Economic Left/Right:-4.00                                                                                          `Social Libertarian/Authoritarian:-1.13   That puts me in the league of Mandela.::love::


----------



## ora (Mar 28, 2004)

Ha Ha Ha, i come out as L/R -7.25   Lib/Auth -7.74, so i must be the local lefty-liberal wimp, ahh well, there are worse things to be. 
On the other hand, who is gonna put in anything but strongly disagree to "People with serious inheritable disabilities should not be allowed to reproduce." I mean really!


----------



## JetwingX (Mar 28, 2004)

Economic Left/Right: -5.62
Social Libertarian/Authoritarian: -4.00


----------



## markceltic (Mar 28, 2004)

Well ora it does say you have an "addled brain"!


----------



## The Memory Hole (Mar 29, 2004)

Economic Left/Right: -4.62
Social Libertarian/Authoritarian: -6.31

Dummied (very much so) down version: http://www.loveinwar.com/game.cfm

Btw ora, I pretty sure quite a few people would just love to stop those with inheritable diseases from reproducing.


----------



## Cat (Mar 29, 2004)

Economic Left/Right: -4.38
Social Libertarian/Authoritarian: -7.08


----------



## ksv (Mar 30, 2004)

-7,62, -7,54 here. That leaves me 2,38 points right of my brother


----------



## Ricky (Mar 30, 2004)

-0.25, -2.62.  I'm not close to anyone.


----------



## brianleahy (Mar 30, 2004)

-6.75, -3.03

I think it's interesting that so far, nobody here has a positive number for either score.

I did not, however 'strongly disagree' with "People with serious inheritable disabilities should not be allowed to reproduce."  

I would make no blanket statements about "disabilities" in general -- that covers MUCH too wide a swath (including my own wife, who has MS).  

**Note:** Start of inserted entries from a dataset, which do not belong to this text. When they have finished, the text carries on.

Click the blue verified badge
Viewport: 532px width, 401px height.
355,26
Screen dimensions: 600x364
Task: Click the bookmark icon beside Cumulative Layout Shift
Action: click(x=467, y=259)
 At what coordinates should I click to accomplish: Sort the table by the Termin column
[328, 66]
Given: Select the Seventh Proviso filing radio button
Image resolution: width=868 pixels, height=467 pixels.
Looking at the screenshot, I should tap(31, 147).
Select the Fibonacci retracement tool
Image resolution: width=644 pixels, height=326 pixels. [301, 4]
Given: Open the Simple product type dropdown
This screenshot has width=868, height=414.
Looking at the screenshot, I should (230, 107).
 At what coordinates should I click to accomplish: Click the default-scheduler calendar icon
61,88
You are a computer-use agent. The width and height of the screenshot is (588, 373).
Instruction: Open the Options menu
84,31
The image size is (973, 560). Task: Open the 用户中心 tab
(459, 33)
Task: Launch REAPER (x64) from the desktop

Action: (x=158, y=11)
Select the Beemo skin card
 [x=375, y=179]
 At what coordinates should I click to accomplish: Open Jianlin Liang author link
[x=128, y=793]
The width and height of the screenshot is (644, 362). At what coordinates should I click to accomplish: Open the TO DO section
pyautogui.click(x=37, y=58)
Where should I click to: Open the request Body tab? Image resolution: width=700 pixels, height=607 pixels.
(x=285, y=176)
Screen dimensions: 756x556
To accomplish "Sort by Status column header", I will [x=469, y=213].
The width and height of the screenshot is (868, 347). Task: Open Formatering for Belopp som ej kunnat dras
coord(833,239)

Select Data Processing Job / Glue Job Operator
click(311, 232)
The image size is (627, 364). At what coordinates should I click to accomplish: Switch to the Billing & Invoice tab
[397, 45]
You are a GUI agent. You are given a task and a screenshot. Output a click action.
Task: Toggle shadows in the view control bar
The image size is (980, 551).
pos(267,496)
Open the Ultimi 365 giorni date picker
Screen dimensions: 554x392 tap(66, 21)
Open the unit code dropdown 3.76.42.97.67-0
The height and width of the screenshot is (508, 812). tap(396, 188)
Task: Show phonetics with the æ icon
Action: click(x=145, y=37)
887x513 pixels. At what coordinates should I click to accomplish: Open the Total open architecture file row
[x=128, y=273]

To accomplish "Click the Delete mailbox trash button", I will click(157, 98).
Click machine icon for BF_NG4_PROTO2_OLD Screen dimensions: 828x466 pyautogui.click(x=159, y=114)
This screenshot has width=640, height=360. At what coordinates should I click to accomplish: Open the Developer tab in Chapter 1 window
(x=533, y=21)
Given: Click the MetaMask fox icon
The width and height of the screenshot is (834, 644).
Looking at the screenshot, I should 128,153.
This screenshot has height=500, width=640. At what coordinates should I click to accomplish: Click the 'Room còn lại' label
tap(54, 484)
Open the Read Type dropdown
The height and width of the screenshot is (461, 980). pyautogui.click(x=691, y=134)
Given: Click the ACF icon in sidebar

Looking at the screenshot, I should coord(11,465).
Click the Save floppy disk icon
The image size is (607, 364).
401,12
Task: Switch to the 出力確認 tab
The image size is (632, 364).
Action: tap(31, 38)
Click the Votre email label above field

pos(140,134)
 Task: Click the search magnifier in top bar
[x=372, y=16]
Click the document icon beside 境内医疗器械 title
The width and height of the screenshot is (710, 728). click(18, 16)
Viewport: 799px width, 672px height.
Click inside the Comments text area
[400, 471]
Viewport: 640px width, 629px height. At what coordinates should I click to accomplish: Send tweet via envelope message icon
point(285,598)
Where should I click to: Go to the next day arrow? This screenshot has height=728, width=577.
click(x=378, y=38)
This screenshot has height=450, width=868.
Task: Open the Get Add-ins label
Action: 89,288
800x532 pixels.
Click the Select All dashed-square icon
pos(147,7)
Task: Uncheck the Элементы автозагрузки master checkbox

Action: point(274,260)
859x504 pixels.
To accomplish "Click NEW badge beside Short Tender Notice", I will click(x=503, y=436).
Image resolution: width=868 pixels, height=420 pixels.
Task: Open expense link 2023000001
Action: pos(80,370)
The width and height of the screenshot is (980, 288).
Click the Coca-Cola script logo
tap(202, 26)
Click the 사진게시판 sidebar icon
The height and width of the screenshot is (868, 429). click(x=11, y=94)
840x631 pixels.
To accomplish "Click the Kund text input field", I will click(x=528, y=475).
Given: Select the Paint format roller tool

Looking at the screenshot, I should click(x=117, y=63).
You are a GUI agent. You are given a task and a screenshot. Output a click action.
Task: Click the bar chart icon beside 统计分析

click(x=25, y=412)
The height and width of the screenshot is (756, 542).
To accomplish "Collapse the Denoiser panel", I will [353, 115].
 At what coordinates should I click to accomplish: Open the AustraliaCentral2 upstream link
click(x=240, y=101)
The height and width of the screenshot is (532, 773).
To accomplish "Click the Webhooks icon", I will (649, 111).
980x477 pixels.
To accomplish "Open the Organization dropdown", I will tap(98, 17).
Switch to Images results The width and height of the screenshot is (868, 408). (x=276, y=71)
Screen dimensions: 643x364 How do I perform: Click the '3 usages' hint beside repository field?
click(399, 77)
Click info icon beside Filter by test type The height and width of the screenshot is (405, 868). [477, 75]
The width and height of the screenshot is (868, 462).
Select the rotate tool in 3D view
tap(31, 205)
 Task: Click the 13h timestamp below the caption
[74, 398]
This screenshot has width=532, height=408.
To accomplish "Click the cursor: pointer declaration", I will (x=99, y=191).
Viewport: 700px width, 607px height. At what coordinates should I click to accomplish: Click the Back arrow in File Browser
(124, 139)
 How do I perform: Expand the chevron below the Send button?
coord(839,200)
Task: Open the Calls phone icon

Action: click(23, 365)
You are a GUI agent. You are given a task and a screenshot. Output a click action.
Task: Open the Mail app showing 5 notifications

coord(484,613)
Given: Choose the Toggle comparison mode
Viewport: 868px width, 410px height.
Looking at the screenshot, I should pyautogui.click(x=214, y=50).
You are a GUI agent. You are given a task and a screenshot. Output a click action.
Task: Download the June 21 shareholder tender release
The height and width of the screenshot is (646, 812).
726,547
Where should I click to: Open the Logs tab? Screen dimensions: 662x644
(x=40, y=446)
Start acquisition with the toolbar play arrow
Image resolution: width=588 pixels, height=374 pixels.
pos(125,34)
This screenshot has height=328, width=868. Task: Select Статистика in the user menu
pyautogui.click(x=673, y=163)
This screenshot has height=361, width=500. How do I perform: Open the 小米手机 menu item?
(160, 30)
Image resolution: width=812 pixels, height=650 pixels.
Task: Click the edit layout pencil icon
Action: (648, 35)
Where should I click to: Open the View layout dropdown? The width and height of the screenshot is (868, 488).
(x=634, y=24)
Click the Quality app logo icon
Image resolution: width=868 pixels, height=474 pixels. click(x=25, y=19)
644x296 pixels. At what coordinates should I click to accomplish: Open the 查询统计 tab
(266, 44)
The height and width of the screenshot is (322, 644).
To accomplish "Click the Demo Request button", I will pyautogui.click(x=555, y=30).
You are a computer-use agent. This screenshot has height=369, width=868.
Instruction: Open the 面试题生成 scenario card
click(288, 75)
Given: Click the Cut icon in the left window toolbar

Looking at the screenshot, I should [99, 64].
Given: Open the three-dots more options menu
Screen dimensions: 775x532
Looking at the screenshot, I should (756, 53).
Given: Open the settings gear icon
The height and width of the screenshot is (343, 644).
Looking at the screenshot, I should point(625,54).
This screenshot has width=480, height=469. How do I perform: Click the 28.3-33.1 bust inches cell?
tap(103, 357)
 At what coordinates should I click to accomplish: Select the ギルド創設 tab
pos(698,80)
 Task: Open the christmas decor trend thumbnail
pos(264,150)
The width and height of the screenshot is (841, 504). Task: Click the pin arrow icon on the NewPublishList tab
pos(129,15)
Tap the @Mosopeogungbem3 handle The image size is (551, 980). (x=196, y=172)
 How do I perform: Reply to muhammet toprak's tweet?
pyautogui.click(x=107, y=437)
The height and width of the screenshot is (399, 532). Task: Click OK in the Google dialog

However, there are some disabilities which are serious enough that it would be an inexcusable cruelty to knowingly pass it along - or even take a 50% chance of passing it on - to an innocent child.  Further, parenting is an awesome responsibility, not to be entered into lightly.  Far too many "healthy" people become parents without any sort of real understanding what they are getting into.  Someone with a serious mental impairment is even less likely to appreciate the magintude of the task beforehand, and may have far greater difficulty living up to those responsibilities.  The consequences of bad parenting - especially VERY bad parenting - can affect families for many, many generations.


----------



## Ricky (Mar 30, 2004)

We're all Ghandi on the inside.


----------



## chemistry_geek (Mar 30, 2004)

Economic Left/Right: -4.50
Social Libertarian/Authoritarian: -2.87


----------



## adambyte (Mar 30, 2004)

What a bunch of $%&*ing liberal dope-smoking hippies! All of you! Commie bastards!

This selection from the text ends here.